How to filter significant events

Alix

unread,

May 5, 2022, 11:15:16 AM5/5/22

to rMATS User Group

Hello,

I have just started using rMATS and I am a bit confused about how to set the parameters and then filter for significant events on the output.

To my understanding, if I wanted to identify AS events with deltaPSI > 15% in my groups, I should run rMATS with --cstat 0.15, and keep all events with significant FDR.

However, I've seen many people run rMATS with default cstat value (0.0001) and keep events with significant FDR and IncLevelDifference > 0.15. I don't understand the logic behind this approach as I thought the p-value and FDR were dependant on the threshold that you want to test against.

I would love any insight/advice on how to run rMATS, and which approach is better.

Thanks in advance,

Best,

Alix

kutsc...@gmail.com

unread,

May 6, 2022, 9:35:44 AM5/6/22

to rMATS User Group

Using --cstat 0.15 lets the statistical model enforce the desired 15% cutoff and in that case the FDR quantifies the confidence that the event meets the cutoff. Using --cstat 0.0001 and a separate 15% filter on IncLevelDifference is still reasonable, but now the FDR value is based on a small cutoff that is easier to meet than 15% and the IncLevelDifference of 15% is not checked with a statistical test. It's not clear that one of those approaches is better than the other. If you want more events and you are ok with using the two separate filters, then cstat 0.0001 makes sense. If you want to be more strict about the 15% cutoff, then cstat 0.15 makes sense

Eric

Thomas Danhorn

unread,

May 6, 2022, 12:12:07 PM5/6/22

to kutsc...@gmail.com, rMATS User Group

Alix, you can think about it this way -- If there is a chance that you
might later change the 15% delta-PSI cutoff, you would have to rerun the
stats with --cstat <newcutoff> if you are using --cstat to enforce the
cutoff. With the default settings, you need to filter the results again,
and you can try different cutoff to see how they affect the results. But
if 15% is some "magic" threshold that will never change, the statistics
will probably do a better job testing for it with --cstat 0.15.

I would be curious which approach gives you more significant genes (it
would certainly affect the p-values, and those in turn are adjusted
through the multiple testing correction), so if you decide to try both,
please report back!

Thanks,

Thomas

> --
> You received this message because you are subscribed to the Google Groups "rMATS User Group" group.
> To unsubscribe from this group and stop receiving emails from it, send an email to rmats-user-gro...@googlegroups.com.
> To view this discussion on the web visit https://groups.google.com/d/msgid/rmats-user-group/32ffdd20-0fc1-4902-82ac-6db9cc237d5en%40googlegroups.com.
>

Jakub

unread,

May 6, 2022, 12:54:16 PM5/6/22

to rMATS User Group

Dear Alix,

Yes, you are probably right that hypothesis testing should ideally include the PSI threshold - however relatively small sample sizes and biological variability often mean that this results in a very small result set, which may miss plausible hits/true positives.

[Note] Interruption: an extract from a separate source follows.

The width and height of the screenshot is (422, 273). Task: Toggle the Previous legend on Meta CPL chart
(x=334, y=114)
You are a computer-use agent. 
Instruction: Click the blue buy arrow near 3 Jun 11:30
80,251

Fixed thresholds have been around for a long time, many people still use fixed log2FC thresholds in DESeq2 (using this as many people are familiar with it). The 'correct' way in DESeq2 would be to use the threshold-based Wald test: results(dds, lfcThreshold=.5, altHypothesis="greaterAbs") which is buried in the appendix and I've rarely seen it used.

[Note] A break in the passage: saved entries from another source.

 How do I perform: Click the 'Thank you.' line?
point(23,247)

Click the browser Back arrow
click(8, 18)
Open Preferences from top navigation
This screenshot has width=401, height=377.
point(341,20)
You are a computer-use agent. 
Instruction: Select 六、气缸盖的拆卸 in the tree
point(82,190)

I think the best way to look at is thaty you set the cstat low (I use 0.01), to capture any differentially spliced events, but then set a fixed IncLevelDifference filter to make sure you do not capture events which are unlikely to be biologically meaningful (I certainly don't think a deltaPSI of 0.01 has any biological relevance in most cases). You will not have statistical certainty over the magnitude of your change but at least this gives you a rough ideal. This is a compromise I'm happy with having looked at the output.

The other thing to think about is that both these approaches still let through a number of results with very low coverage: e.g. 1,1,1,0,0,4 0,0,0,0,0,0, which you may wish to filter separately.

Best wishes,

Jakub

Alix

unread,

May 11, 2022, 8:23:39 AM5/11/22

to rMATS User Group

Dear Eric, Thomas and Jakub,

Thanks a lot for your insight, I will probably try several parameters setups and see what the output is, but everything is much clearer now!